Der Bach-Zeitgenosse Johann David Heinichen war von 1717 bis zu seinem Tod im Jahre 1729 Dresdner Hofkapellmeister. Die 1728 entstandene Missa Nr. 11 ist ein musikalisch und besetzungstechnisch abwechslungsreiches Stück, dessen konzertierender Duktus allen Beteiligten die Möglichkeit zu virtuoser Entfaltung bietet. Anschaulich und engagiert wird der Messtext vorgetragen, ausdrucksvolle Kantilenen der Solisten oder das extravagante Thema einer Chorfuge erregen immer wieder aufs Neue das Interesse an dieser ausgesprochen kunstvollen Musik.

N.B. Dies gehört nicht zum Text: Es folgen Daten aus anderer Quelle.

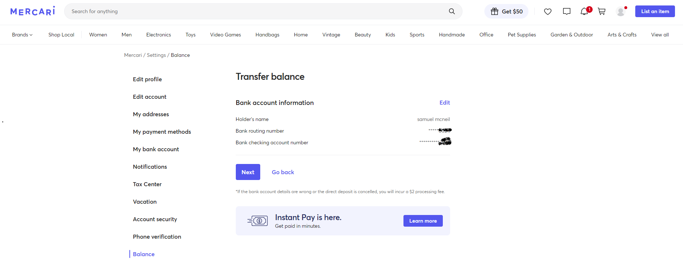683x266 pixels.
Task: Open the Video Games category
Action: pyautogui.click(x=225, y=35)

Der Dresdner Kammerchor und das Dresdner Barockorchester musizieren über weite Strecken mit der gewohnten Flexibilität, Prägnanz und Klangschönheit. Allerdings sind bei dieser Aufnahme einige Unebenheiten stehen geblieben, die bei den Aufnahmesitzungen eigentlich hätten auffallen sollen: Eine verunglückte Passage der Hörner, ein verwackelter Ton eines Gesangssolisten, einmal gar ein undefinierbares Störgeräusch, öfters aber auch mangelnde Präzision im Zusammenspiel, lassen einen von Zeit zu Zeit aufhorchen. Insgesamt gibt es immer wieder einmal etwas ermüdet oder unnötig schwer klingende Passagen.
Dies wird auch deutlich, wenn man das zweite Stück der CD, ein vor nicht allzu langer Zeit wieder entdecktes Jugendwerk Händels über den Psalmtext "Dixit Dominus", mit John Eliot Gardiners im letzten Jahr erschienenen Aufnahme vergleicht: Gardiners Sänger haben zwar hier und da etwas Mühe mit der gnadenlosen instrumentalen Virtuosität ihrer Partien, auch bei ihm ist mal ein Choreinsatz uneinheitlich, aber insgesamt hat seine Interpretation mehr Feuer und größere klangliche Tiefe. Angesichts des guten Potenzials, über das Rademanns Musiker verfügen - und das auch immer wieder hörbar wird -, sind die Mängel umso unnötiger und bedauerlicher.